**TASK STATEMENT:** When you reach the line with "Task: Click the red app logo", start repeating the lines exactly and keep going to the end of the records, but drop every picture.

━━ ENTRIES SUPPLIED

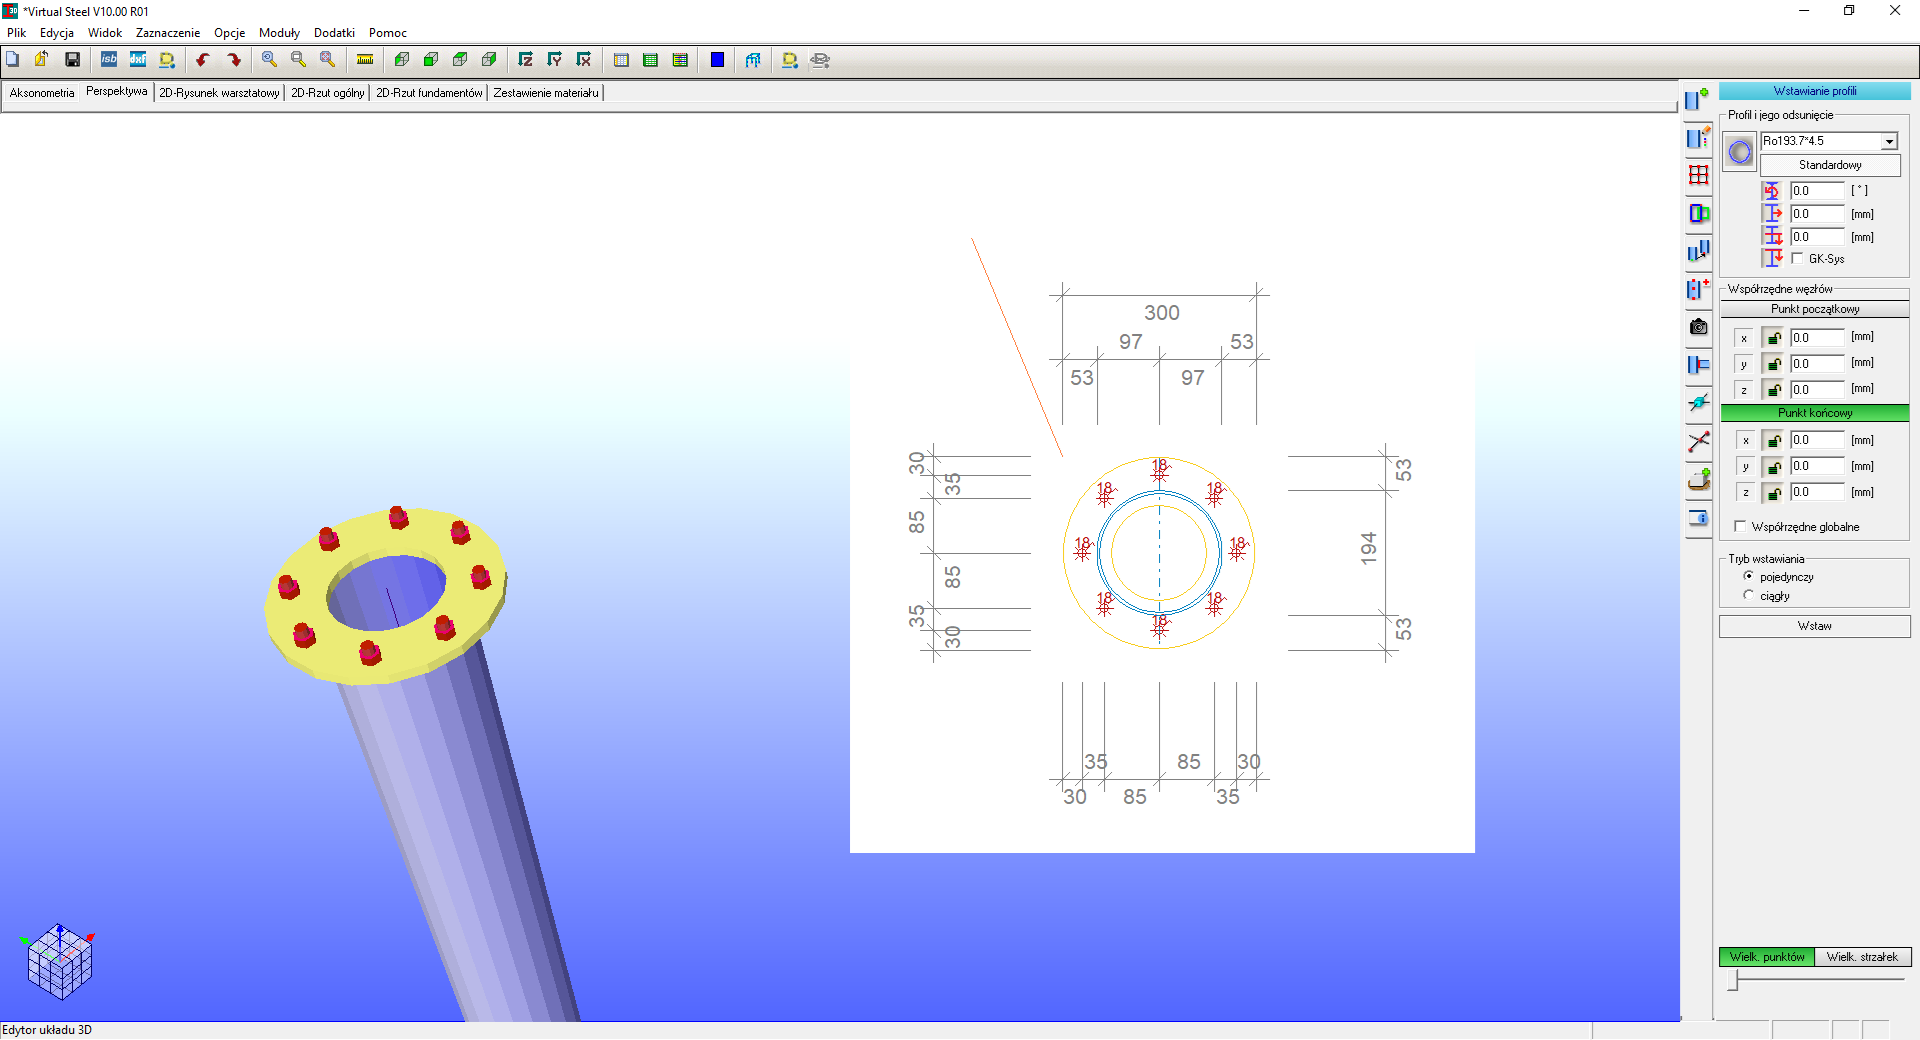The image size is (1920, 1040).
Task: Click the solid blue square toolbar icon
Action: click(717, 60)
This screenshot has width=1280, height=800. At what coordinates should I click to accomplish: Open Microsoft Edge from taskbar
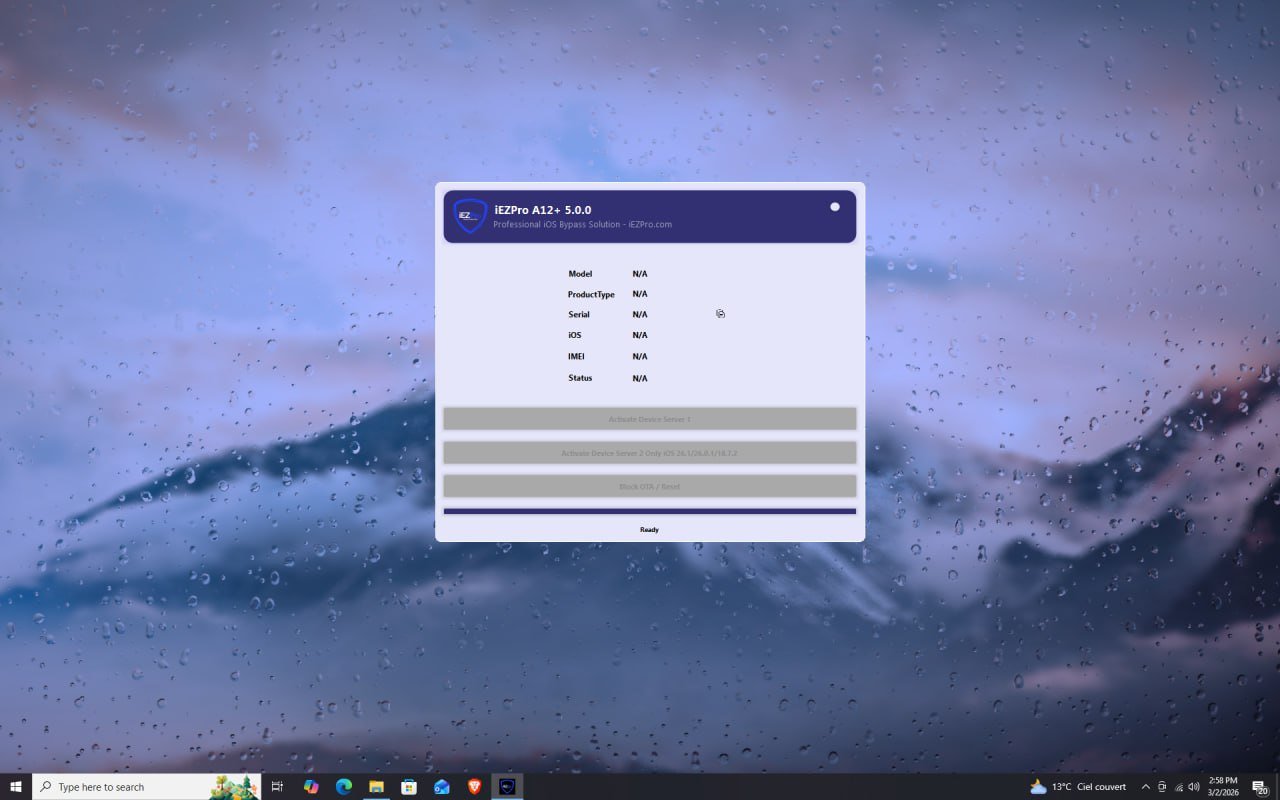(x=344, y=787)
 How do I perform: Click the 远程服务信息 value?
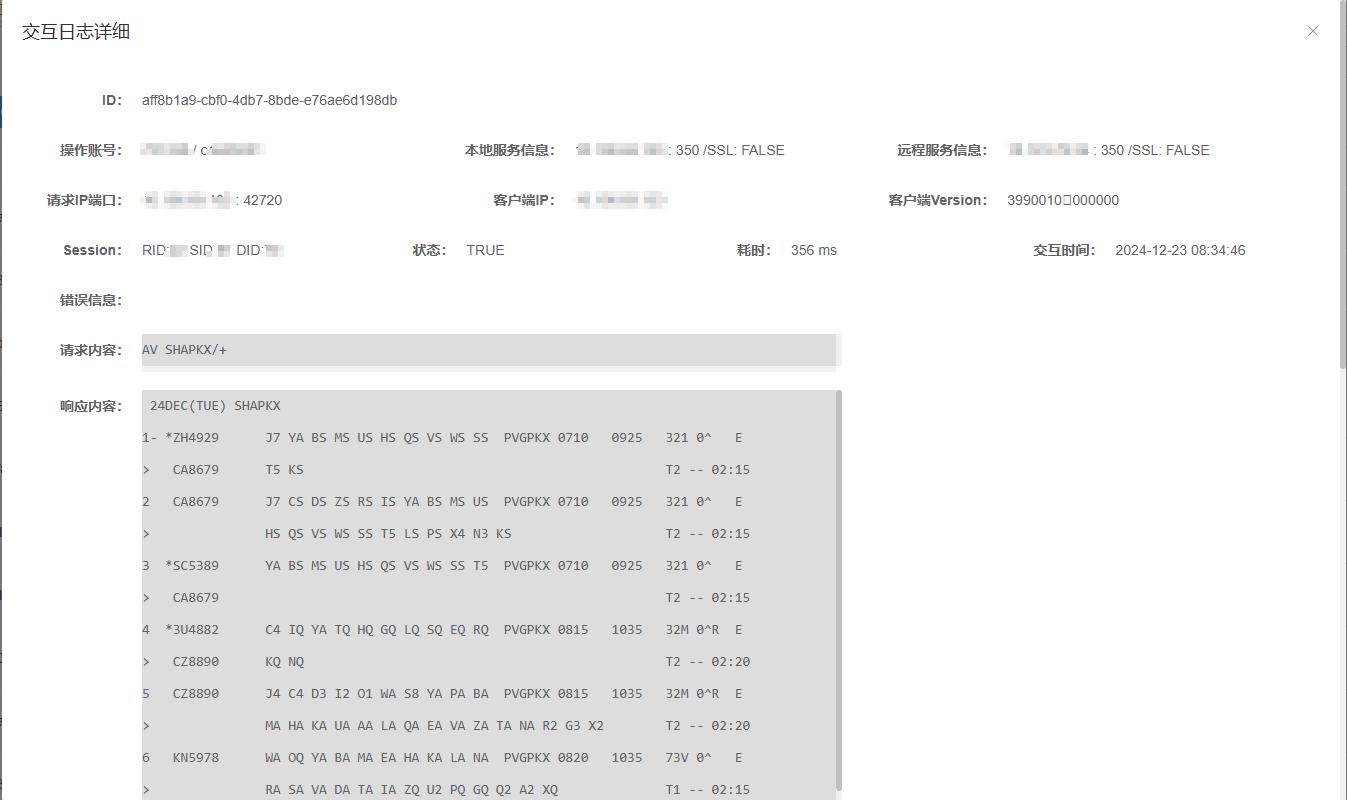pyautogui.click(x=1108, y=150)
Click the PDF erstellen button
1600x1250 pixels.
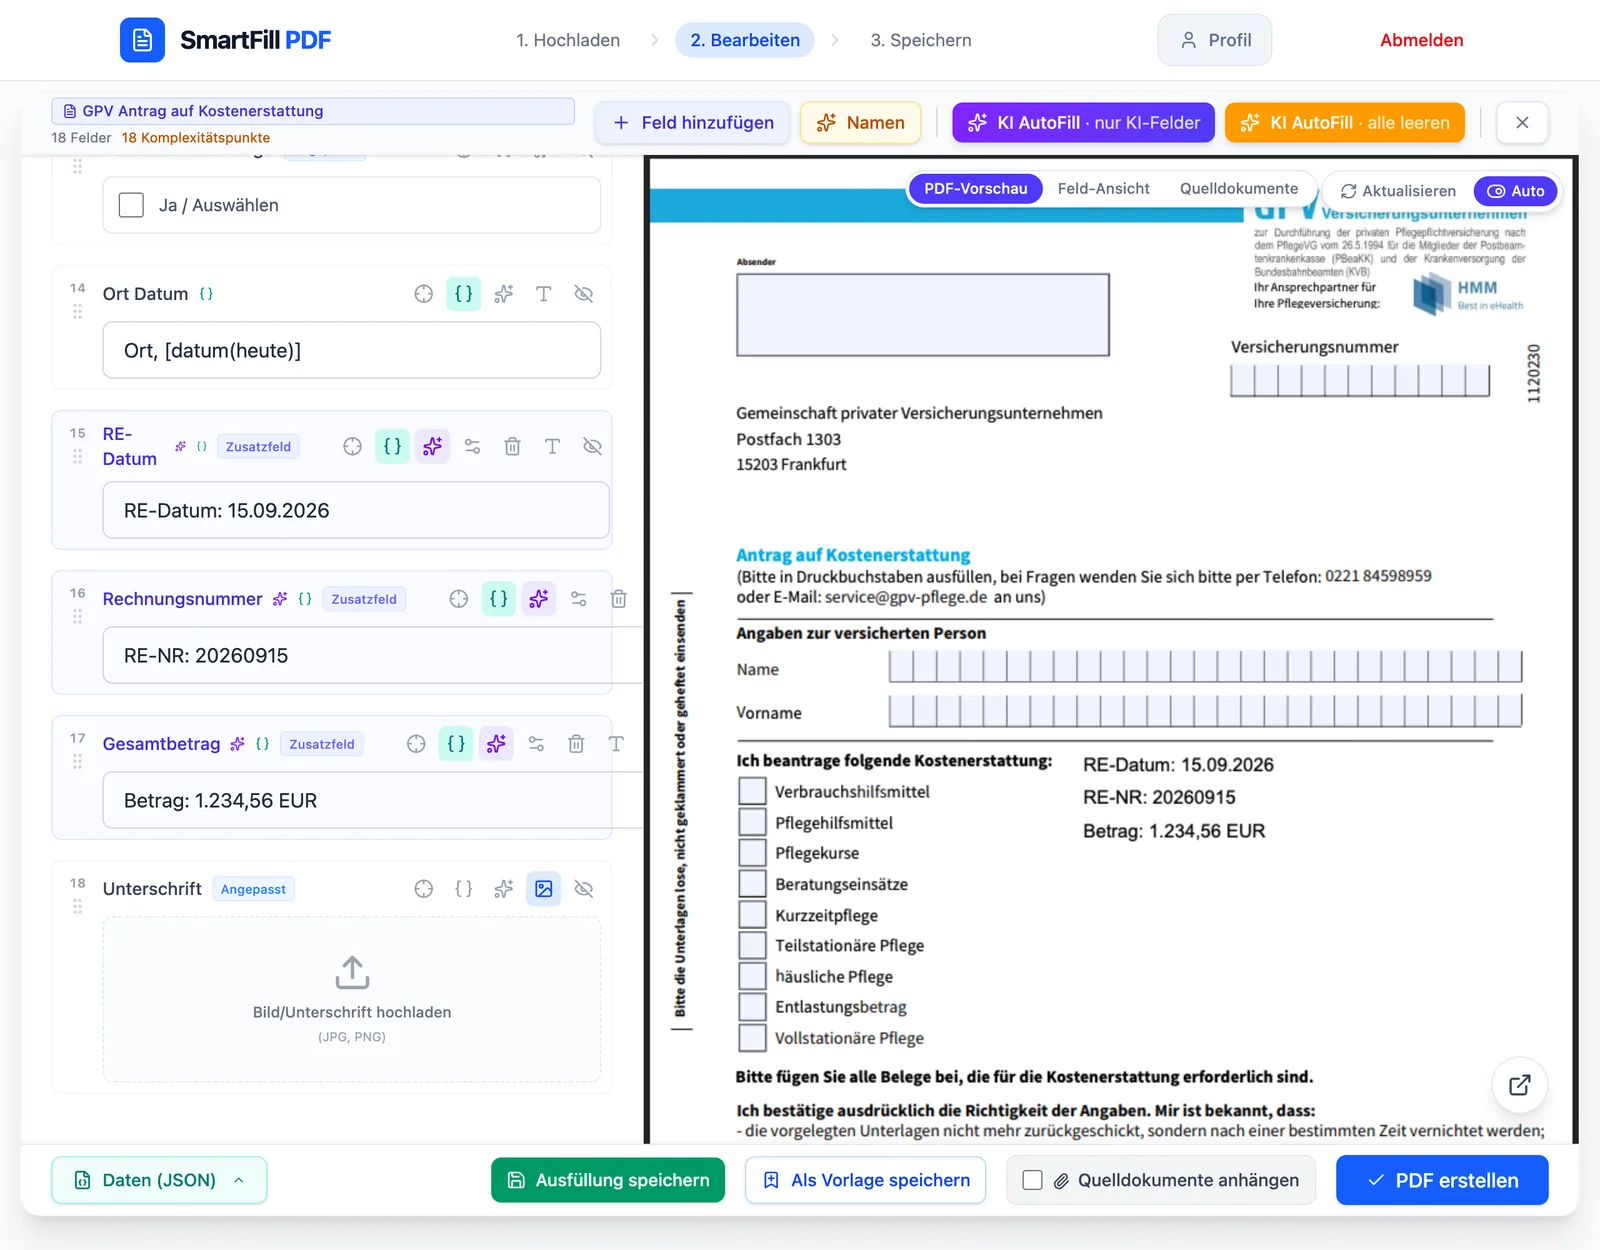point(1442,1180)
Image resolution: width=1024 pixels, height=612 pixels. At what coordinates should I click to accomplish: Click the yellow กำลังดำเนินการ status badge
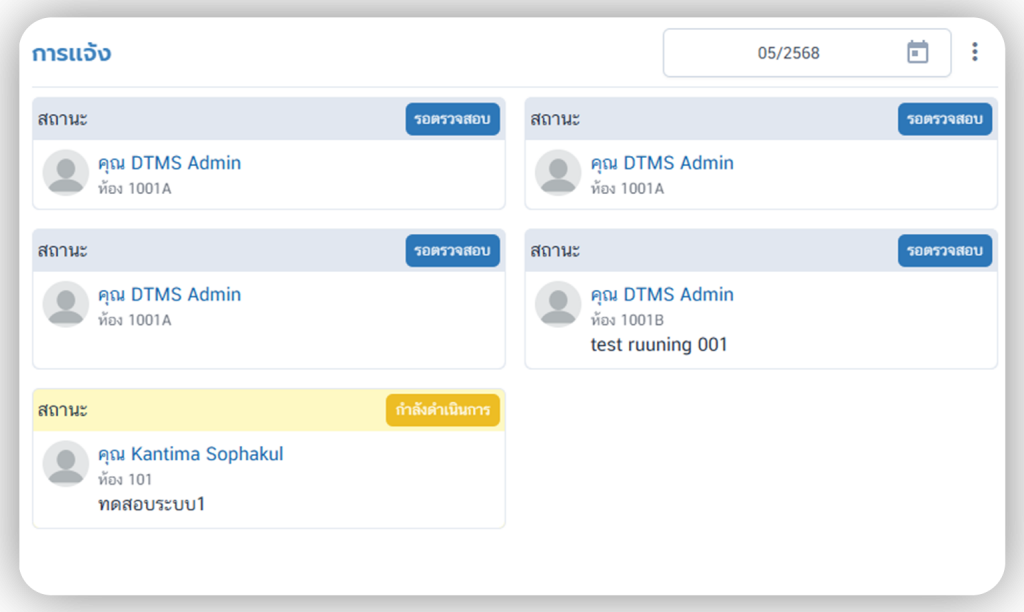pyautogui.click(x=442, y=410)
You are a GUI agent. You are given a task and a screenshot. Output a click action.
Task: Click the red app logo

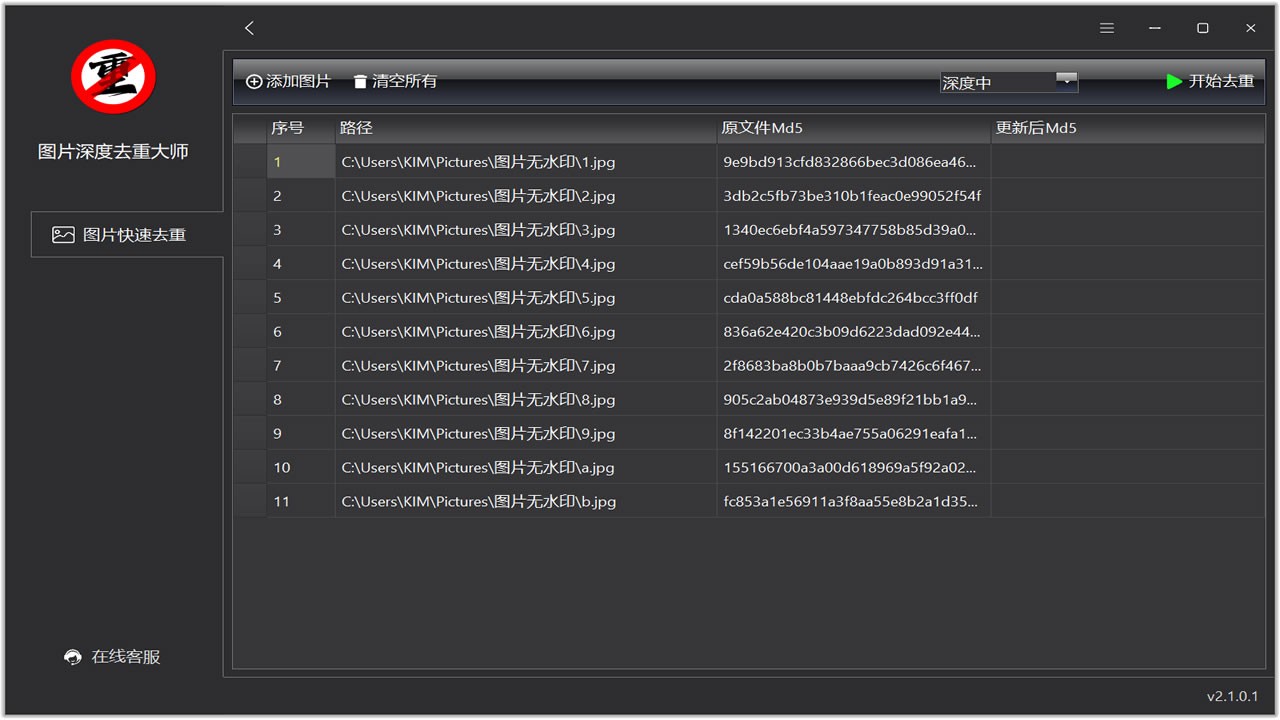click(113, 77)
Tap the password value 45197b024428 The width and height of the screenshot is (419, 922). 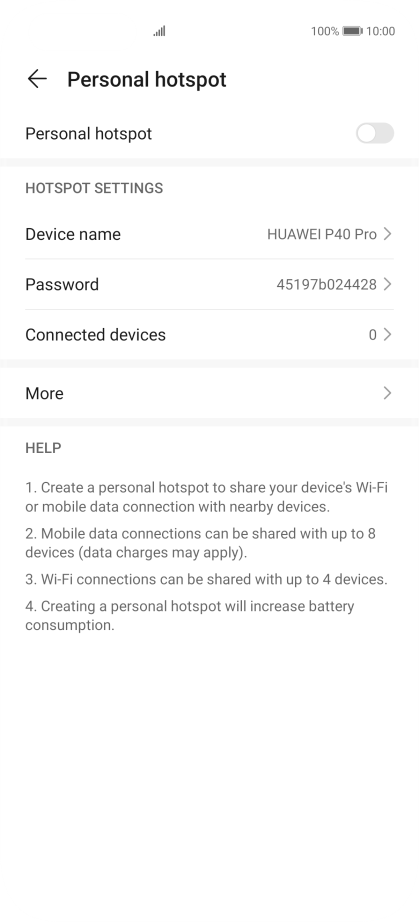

━━━━

**REPLY TO THE EXERCISE:**
Task: Click the red app logo

click(113, 77)
Tap the password value 45197b024428 The width and height of the screenshot is (419, 922). 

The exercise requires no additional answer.